First, identify the task's primary purpose from Step 1. Then go through the exclusion list item by item. For each exclusion, ask: "Is this the task's main objective, or is it just an incidental sub-step?"

Remember:

  • Match on meaning, not exact wording. A task about "resource exhaustion via concurrent requests" matches an exclusion for "Rate limiting / DoS testing".
  • Do NOT over-match. An exclusion for "Self-XSS" does not exclude reflected or stored XSS. An exclusion for "Crashes due to malformed URL Schemes" does not exclude all crash testing.
  • When an exclusion is ambiguous, consider the task's primary goal. Brute forcing a login to gain access is NOT rate limiting — even if it involves many requests. But flooding an endpoint to cause degradation IS.
  • Proving access control vulnerabilities is not data exfiltration. Reading another user's record to demonstrate IDOR/auth bypass is standard PoC methodology, not "exfiltrating PII."
  • Using an intercepting proxy is not a MITM attack. Burp Suite/ZAP on the tester's own traffic is standard practice, not an attack on other users' connections.
  • Incidental sub-steps do not trigger exclusions. If a task mentions an excluded activity as one step among many but the overall goal is a different legitimate test, the task is IN SCOPE.
  • The exclusion list may contain domain patterns (e.g., *.target.com). These restrict vulnerability types or activities — they do NOT override the allowed domains list. If a domain passes the allowed domains check in Step 3, it cannot be excluded here.

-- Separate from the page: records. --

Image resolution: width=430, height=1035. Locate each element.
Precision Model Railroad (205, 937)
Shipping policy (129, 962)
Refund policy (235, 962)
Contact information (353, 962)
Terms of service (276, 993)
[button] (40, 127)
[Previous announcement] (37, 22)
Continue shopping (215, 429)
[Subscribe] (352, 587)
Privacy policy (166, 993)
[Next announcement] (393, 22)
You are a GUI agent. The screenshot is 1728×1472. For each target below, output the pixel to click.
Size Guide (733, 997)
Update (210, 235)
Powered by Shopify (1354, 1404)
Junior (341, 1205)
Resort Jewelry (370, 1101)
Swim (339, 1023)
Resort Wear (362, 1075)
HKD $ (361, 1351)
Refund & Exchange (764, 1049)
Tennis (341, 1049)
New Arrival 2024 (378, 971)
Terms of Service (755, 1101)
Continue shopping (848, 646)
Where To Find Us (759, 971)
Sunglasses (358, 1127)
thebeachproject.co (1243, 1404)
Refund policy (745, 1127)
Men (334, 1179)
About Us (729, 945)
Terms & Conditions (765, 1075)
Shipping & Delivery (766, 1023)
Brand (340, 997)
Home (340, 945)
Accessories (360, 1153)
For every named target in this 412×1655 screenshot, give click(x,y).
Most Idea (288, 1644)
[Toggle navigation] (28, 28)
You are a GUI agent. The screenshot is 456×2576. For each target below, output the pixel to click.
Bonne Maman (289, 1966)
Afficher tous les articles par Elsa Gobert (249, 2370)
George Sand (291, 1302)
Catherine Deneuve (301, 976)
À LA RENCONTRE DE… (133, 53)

Write out your check against the exclusion list. For each item that seems potentially relevant, explain why it does or does not match the task's primary purpose.

Here is the exclusion list again for reference:

{out_of_scope_items}

CRITICAL: Read each exclusion CAREFULLY, including qualifiers. An exclusion like "Clickjacking on non-sensitive pages" has two parts: the vulnerability (clickjacking) and the qualifier (non-sensitive pages). BOTH must match. If the task targets a sensitive page (login, payment, admin, settings), the exclusion does NOT apply.

Partial match — modify instead of reject: If the task contains multiple activities and only SOME match an exclusion:

  1. Do NOT reject the entire task
  2. Set is_out_of_scope to false
  3. Set category to "partially_out_of_scope"
  4. Populate scope_modification:
    • removed_sections: list each removed item (e.g., "Rate limiting test on /api/login")
    • modified_description: rewrite the full task description with the OOS parts removed
    • modified_done_definition: rewrite done criteria removing OOS success conditions
    • modification_reasoning: explain which exclusion each removed section matched

Final decision:

  • If the ENTIRE task's primary purpose is OOS (domain or all activities excluded): is_out_of_scope=true, category="domain" or "explicit_exclusion"
  • If PARTS of the task are OOS but the core is in scope: is_out_of_scope=false, category="partially_out_of_scope", populate scope_modification
  • If nothing is OOS: is_out_of_scope=false, category="in_scope", scope_modification=null

Now perform your analysis. Write out all 4 steps with your full reasoning, then provide the structured output.